At a hurriedly convened press conference on Thursday, the advisor said that good news is that not a single member of the IMF Board opposed the programme for Pakistan. Shaikh said he was thankful to the International Monetary Fund (IMF) leadership who by approving EFF programme for Pakistan reposed confidence in it to emerge as a good partner.
The advisor said that primary objective of the Asset Declaration Scheme 2019 was to increase number of taxpayers and 137,000 people have been registered while Rs 70 billion tax payments were made under the scheme. The good thing is that a large number of declarants out of 137,000 are new taxpayers who were, earlier, non-filers and not in tax system. He said that now the government’s priority is to bring about reforms in the FBR system to achieve Rs 5.5 trillion revenue collection target for the current fiscal year.
Chairman Federal Board of Revenue (FBR) Syed Shabbar Zaidi said that notices would be issued to non-filer industrial consumers and those having one kanal house, to become filers. He said that every car owner is required to file returns irrespective of his or her income. The advisor said that the IMF will disburse $1 billion to Pakistan on July 8, 2019 as the first instalment of $6 bailout package. He said that one positive development after the approval of the IMF programme is that other partners have also started releasing funds to Pakistan.The advisor maintained that Asian Development Bank (ADB) will disburse $3.4 billion additional funds to Pakistan with $2.1 billion in the current fiscal year and more important is that these additional funds would be provided for budgetary support. The advisor said that the World Bank (WB) will also provide additional funds for budgetary support.
He said that IMF programme is important for Pakistan because it would satisfy other international institutions that Pakistan is supported by an institution whose basic objective is to help the member countries in need. Pakistan also wants to send a message to the international community that the government wants to control its expenditure and mobilise taxes from the rich to cater for the needs of its people. The advisor said that the government will take difficult decisions but at the same time it will also protect the weak and increased allocations have been earmarked under various accounts as subsidy for them.
The government has also provided incentives to businesses class on account of electricity, gas and loans, and has withdrawn taxes on raw material to reduce the production cost because the government wants to reduce the cost of doing business to help industry increase its exports.
Shaikh said that as the country is going under the IMF programme, many good things are going to happen and “we want a platform from where sustainable growth and increase in income could be ensured.”

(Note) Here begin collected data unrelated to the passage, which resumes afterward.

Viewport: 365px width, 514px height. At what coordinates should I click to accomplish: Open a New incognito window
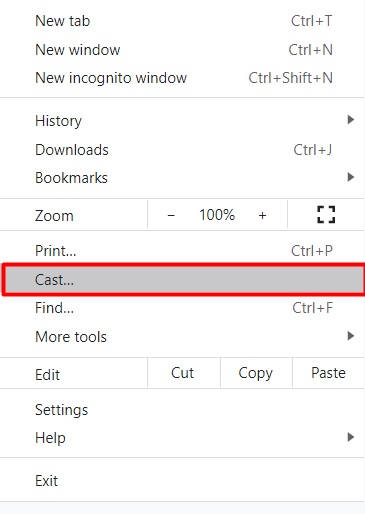pyautogui.click(x=182, y=78)
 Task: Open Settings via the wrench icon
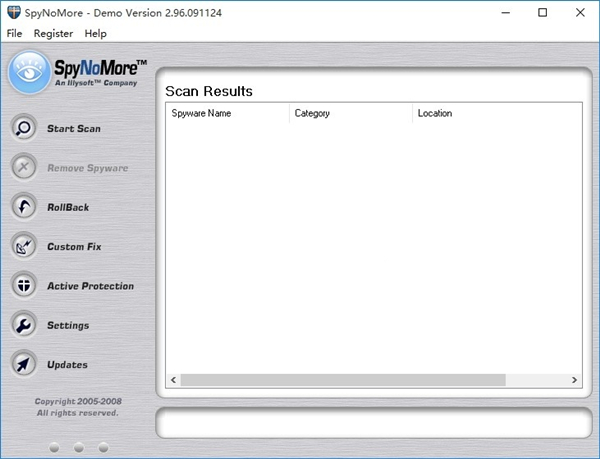point(24,325)
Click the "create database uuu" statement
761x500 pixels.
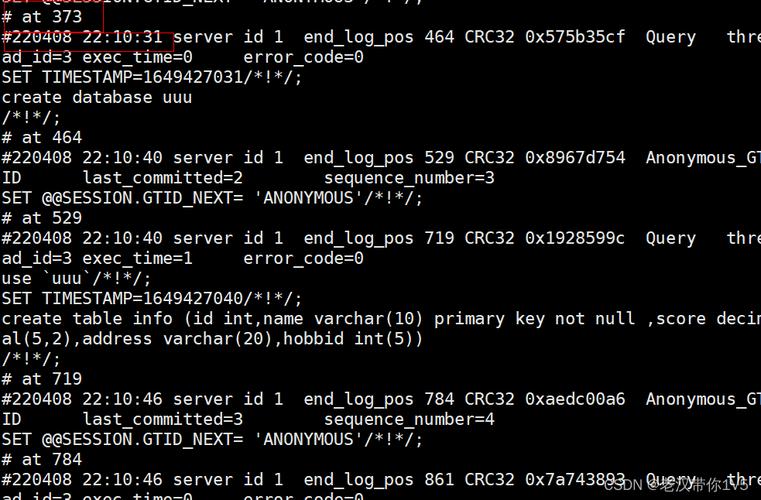coord(96,97)
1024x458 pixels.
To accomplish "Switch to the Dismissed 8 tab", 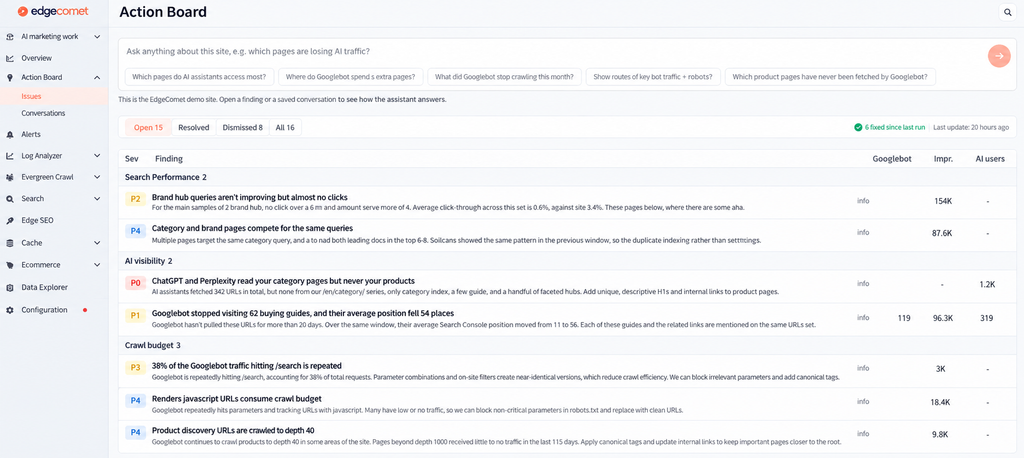I will tap(242, 128).
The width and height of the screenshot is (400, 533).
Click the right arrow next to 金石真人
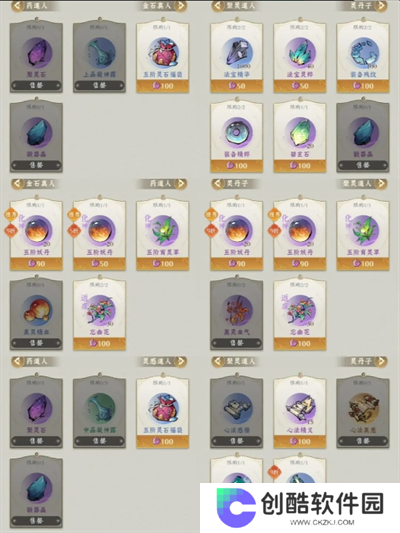point(181,6)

The EFF is a long-term repayment period spread over 10 years and Pakistan will be disbursed $2 billion annually from the IMF with mark-up below 3 percent. To a question, he said that the government has estimated $11.8 billion outflow for the current fiscal year against $9.5 billion for the last fiscal year and breakdown of $38 billion estimated from other sources during three years IMF programme included; $8.7 billion project loans, 4.2 billion programme loans, $14 billion rollover of previous borrowing and commercial loans can be between $0-$8 billion.He said that there is no condition of privatisation for Pakistan but an understanding has been reached out with the IMF that the government would prepare a programme about those state-owned enterprises (SOEs) that are to be made operational by the government and those are to be run by the private sector before September 2020. Power sector losses, circular debt, are targeted to be reduced to Rs 8 billion monthly from Rs 26 billion, said the advisor adding that the IMF would also hold a press conference and share details of the programme.
Skaikh said that present government inherited Rs 31 trillion debt and efforts were afoot with the help of friendly countries Saudi Arabia, the UAE and China, for its repayment and oil facility on deferred payment was arranged in this regard.